== Objective ==
Copy out the entries verbatim, everything from the line containing "The width and" down to the line containing "(x=32, y=269)", with both of those lines included.

──────── Supplied data

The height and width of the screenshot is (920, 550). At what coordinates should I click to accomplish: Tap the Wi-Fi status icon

────────────────
──────── Supplied data

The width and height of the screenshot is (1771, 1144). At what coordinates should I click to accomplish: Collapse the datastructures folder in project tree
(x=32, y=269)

────────────────
──────── Supplied data

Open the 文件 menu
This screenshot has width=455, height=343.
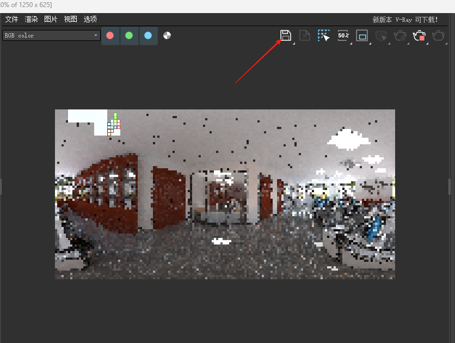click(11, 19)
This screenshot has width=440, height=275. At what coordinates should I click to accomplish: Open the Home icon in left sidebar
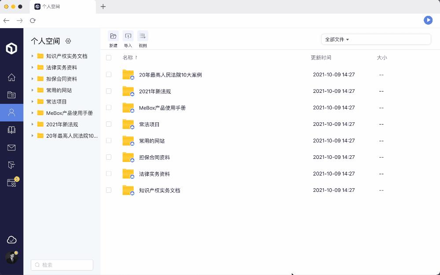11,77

────────────────

== Answer below ==
The width and height of the screenshot is (1771, 1144). At what coordinates should I click to accomplish: Collapse the datastructures folder in project tree
(x=32, y=269)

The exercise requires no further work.